There was something odd in how he’d said that. Irony aside, though: Gavin was Felia Guile’s blind spot? Go to hell, father.
“Her last child?” Gavin asked.
A pause. Then Andross said, “Not witless, indeed. There is still some spark of you left in that shell, isn’t there? Well, I had planned to tell you eventually. No time like at your end, I suppose. Do you remember that prophecy? The day the Mirror Janus Borig told you that you would draft black luxin? She told me, ‘Of red cunning, the youngest son, cleaves father and father and father and son.’ You remember?”
“I remember.”
“There was this librarian. She had access to some documents we needed. With your mother’s permission, I seduced her. Naturally, I was careful. She shouldn’t have gotten pregnant. She swore she’d take the tea to abort it if necessary. She lied. Showed up in our camp pregnant and with demands. Your brother didn’t take it well. She fled.”
There were so many things wrong with what he’d just said that Gavin couldn’t even begin to parse them. Andross had cheated on mother? And what pathetic lie was this that she’d approved of it? She would never do that!
“What documents would be worth such a thing?”
“It doesn’t matter now.”
“You’re certain the girl wasn’t lying?”
“I presumed she was lying, of course. But over the course of time, I’ve become sure she wasn’t.”
Gavin was incredulous. “Are you telling me I have a brother out there?”
“When she sent you your note, she sent me one, too.”
“Sent me a note? I never got a note—You can’t mean—Lina?!”
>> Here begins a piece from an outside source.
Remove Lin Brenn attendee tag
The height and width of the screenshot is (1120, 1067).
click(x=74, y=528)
Andross said, “She took the name Katalina Delauria when she fled, apparently. Lina. Kip isn’t your brother’s son. He’s mine.”
Out of all the things that should have leapt to Gavin’s mind, what he thought first was how odd it had been that when his mother had come to Garriston for her Freeing, she hadn’t tried to meet Kip. Hadn’t so much as inquired after her only grandson.
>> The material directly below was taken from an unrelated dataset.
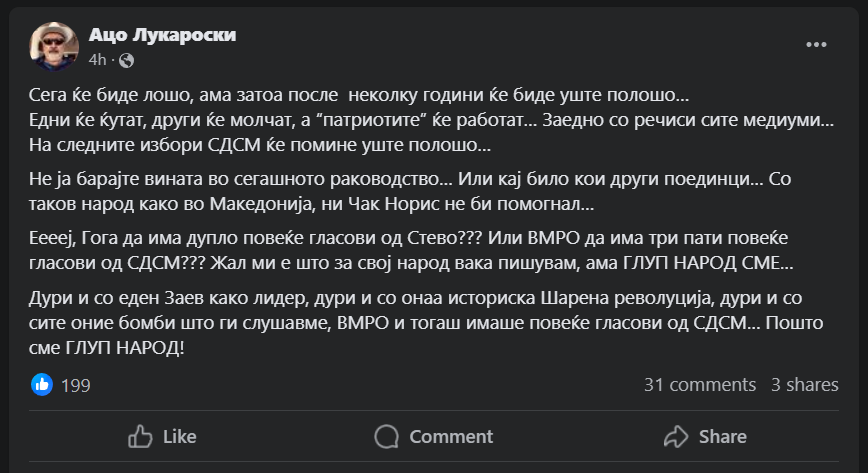Click the Like button label

[x=179, y=436]
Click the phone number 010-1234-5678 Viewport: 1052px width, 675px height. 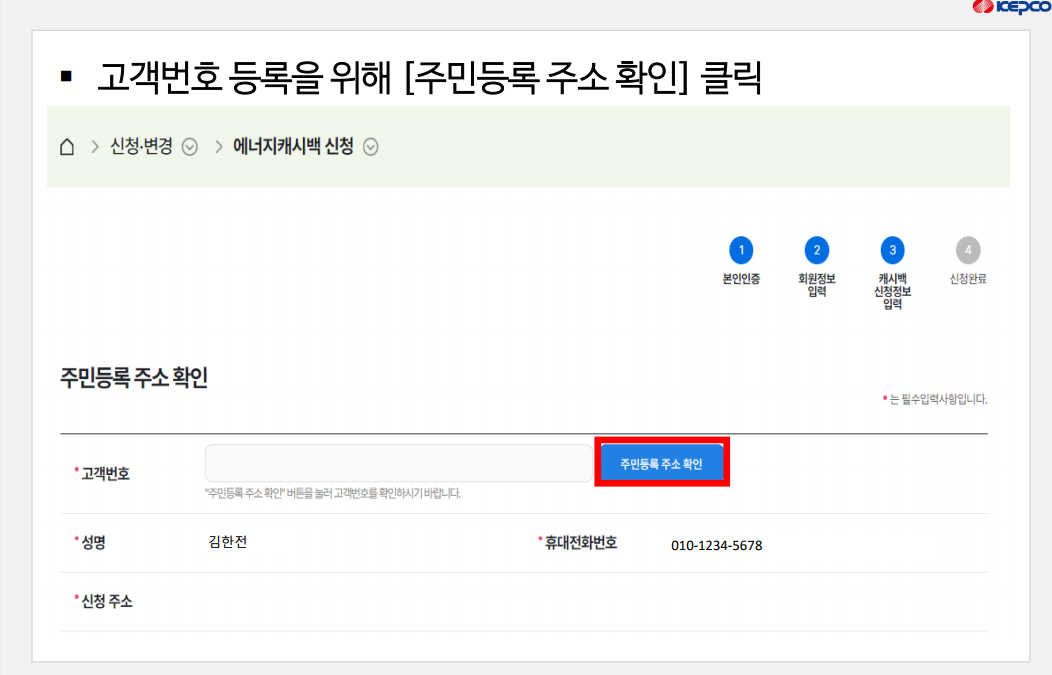click(717, 545)
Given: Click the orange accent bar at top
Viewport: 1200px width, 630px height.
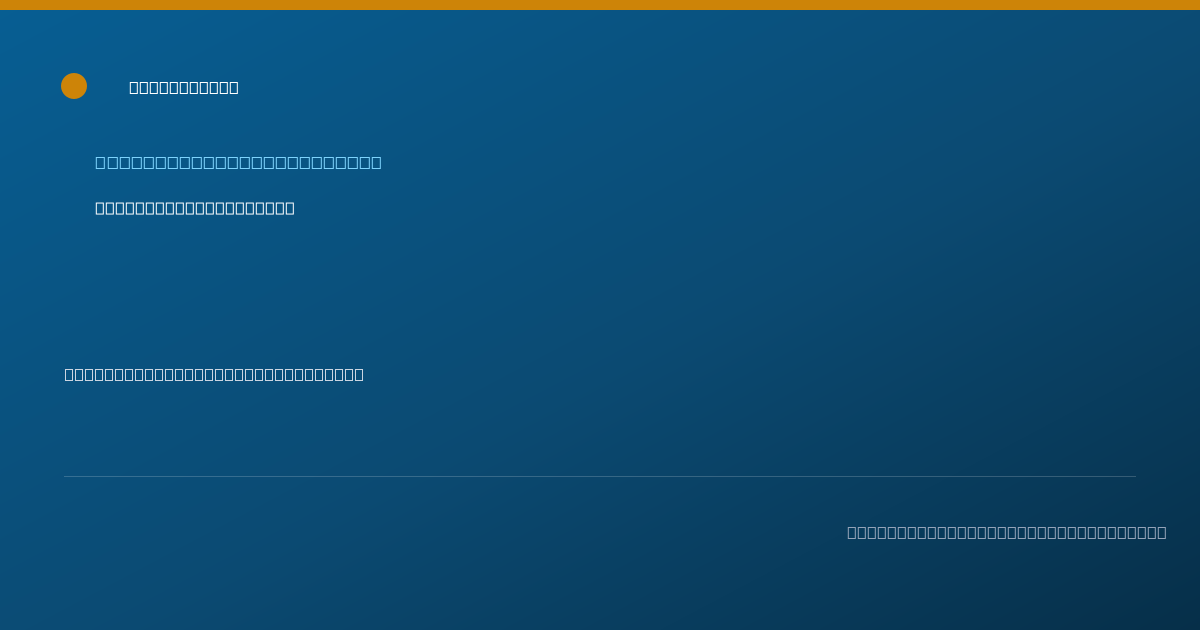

Because she knew. She knew Kip wasn’t her grandson. She knew he was Andross’s bastard, and she had no interest in having that rubbed in her face.
Dear Orholam. Kip.
The funny thing was, it didn’t really matter, did it?
Instead of being the boy’s uncle and pretending to be his father, he was actually his half brother, acting as his father.
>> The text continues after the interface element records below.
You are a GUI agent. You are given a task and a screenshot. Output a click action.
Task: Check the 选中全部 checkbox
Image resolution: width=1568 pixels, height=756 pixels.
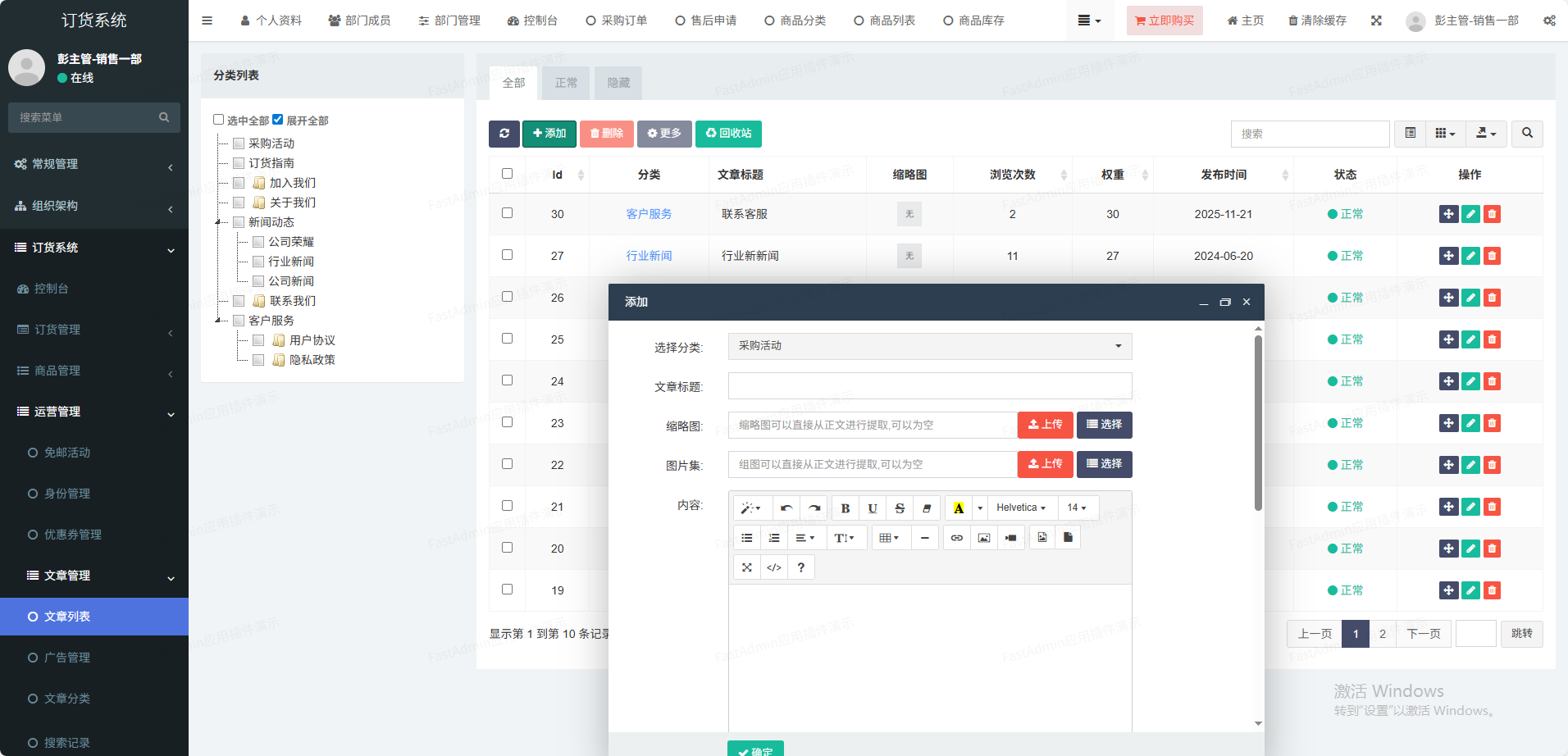point(219,120)
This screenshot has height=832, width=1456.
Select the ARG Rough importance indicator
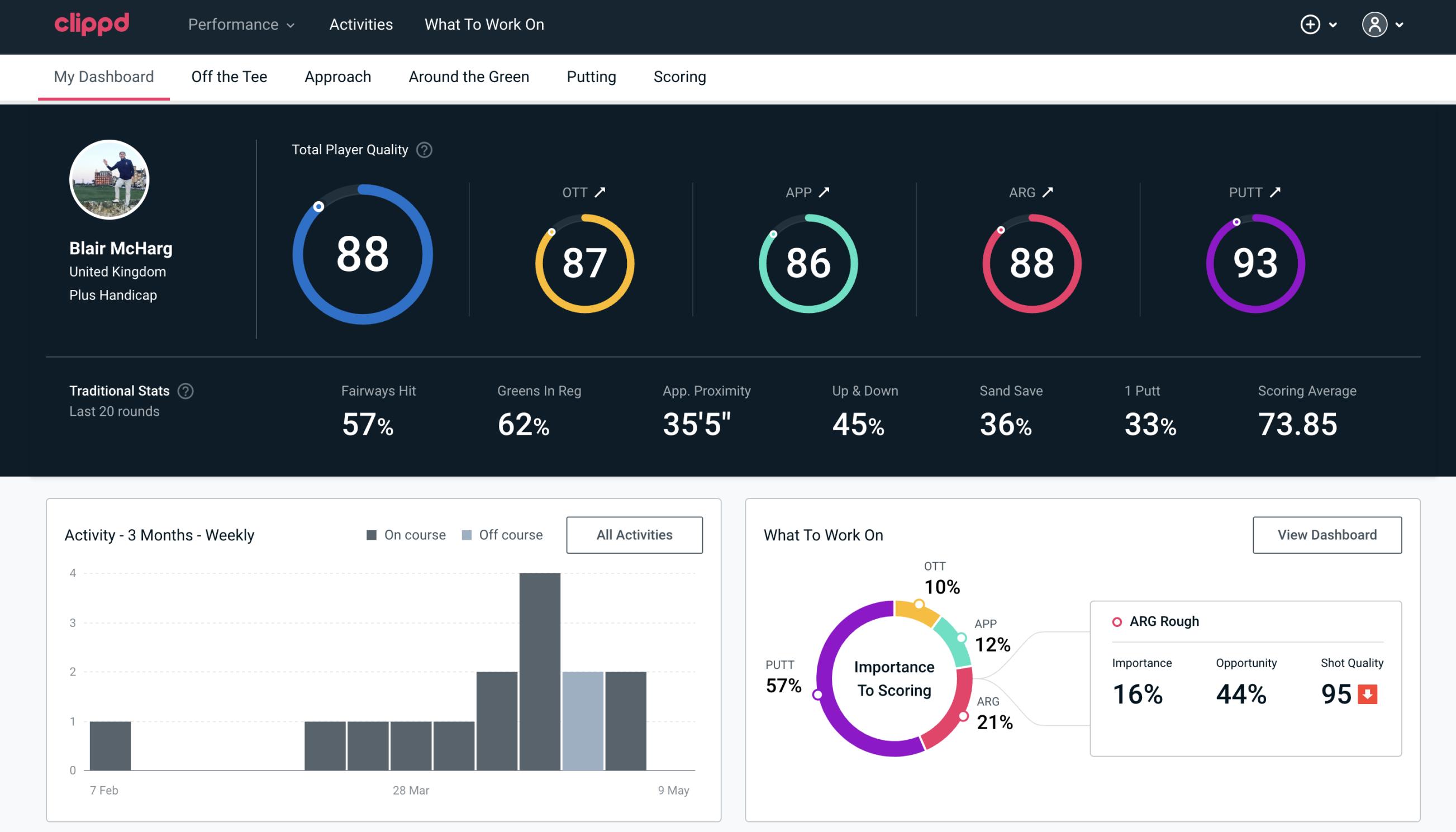tap(1139, 693)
If anything, that should make things easier, shouldn’t it? It wouldn’t be, ‘I’m not your father, and by the way, I killed your real father and took his place.’ Now it would be, ‘I’m your half brother.’ Full stop. Kip already knew that the Gavin who was still alive had killed his own brother. Without the weight of being the real Gavin’s own son, Kip would be freed of a son’s burden to avenge his dead father.
But then, it didn’t matter regardless. Gavin was here. He was going to die in this black cell.
“This doesn’t have to happen,” the dead man said.
“Are you going to tell Kip?” Gavin asked.
“Someday. Maybe. It’s a card I’ll keep for the right moment. Maybe if he gets too sanctimonious with me. It’ll be fun to see the look on his face.”
“Why’d you tell me?” Gavin asked.
“I thought you deserved to know. You seem fond of the boy. I wanted you to know I’ll look out for him.”
Gavin could tell that his father was drawing this to a close. Not just for now. Andross wouldn’t be coming back.
“Draft black,” the dead man hissed. “Kill him.”
“Look out for him?” Gavin said. “You’ve tried to kill him twice!”
“The assassin was when I still thought Lina was lying, and I was hoping to hide Kip’s existence from your mother. As for a second time—you’re counting when he attacked me on the ship after the Battle of Ru? He was trying to kill me, if you recall. I was only defending myself, and I was in the grip of red. Speaking of which, where’s the knife now?”